It’s strange how we seem to spend so much time either looking forward to the future or else remembering the past. How often are we in the here-and-now? Aristotle recommended that we take up the art of contemplation to remedy matters. And who better to make that suggestion?
How to begin? First, ensure that you will not be disturbed for the next fifteen minutes or so. Then make yourself comfortable. Close your eyes.
Contemplating, Aristotle said, is simply paying regard to a series of statements or ideas which are infallibly true. They must be so, because if there is any doubt about the truth of a statement, then you will start thinking about it – and contemplation must involve no thinking. It is just regarding, or ‘looking’ at ideas that come to mind.
Sounds easy, doesn’t it? Well, try it and see. Aristotle himself found that there are not very many of our notions that are truly infallible.
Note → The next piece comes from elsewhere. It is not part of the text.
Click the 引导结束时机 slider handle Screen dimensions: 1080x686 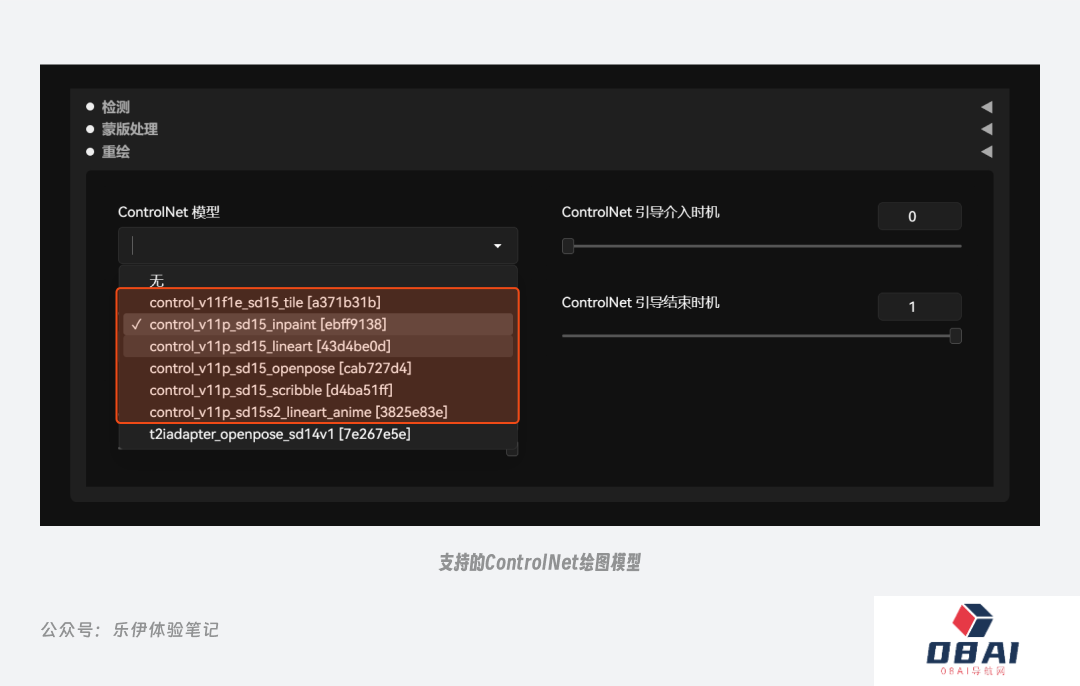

Like his masters, Socrates and Plato, he concluded that, while we have lots of opinions about the world, not much of what we know is truly true.
He began his exploration of contemplating something like this.
“I am a man.” (Well, that’s not a bad start.)
“My name is Aristotle.” (No! The name my creator gave me is unknown to me.)
“People call me Aristotle.” (That’s sort of OK)
“I live in Athens.” (No. Has this place always been known as Athens? Will it for ever be called Athens?)
“I live in a city people now call Athens” (OK)
“I am fifty years of age.” (No. I have no proof of my exact age ; I have only the opinions of others.)
…. and so on ….
And so he indeed went on. And, as he went, he had to amend almost all his ideas about himself and the world ; he had to compromise on the exact truth ; he had to admit opinions under the guise of truths.
It’s awfully hard to live fully in the here-and-now. Maybe that’s why my own thoughts turned back to school-days while I have been writing. I remembered a puzzle that Mr Fryer set us all those years ago. “You think that one plus one equals two, do you?”
“Of course!” we replied.
“Well, arithmetic is a language,” he said, “And its meanings all depend on how you use it.”
To the blackboard ….. (and I hope I remember this right!) :
a = b
a+a = a+b
2a = a+b
2a-2b = a+b-2b
2(a-b) = a-b
2 = 1
Well, it took us a bit to work that one out (we were young and thought we knew everything).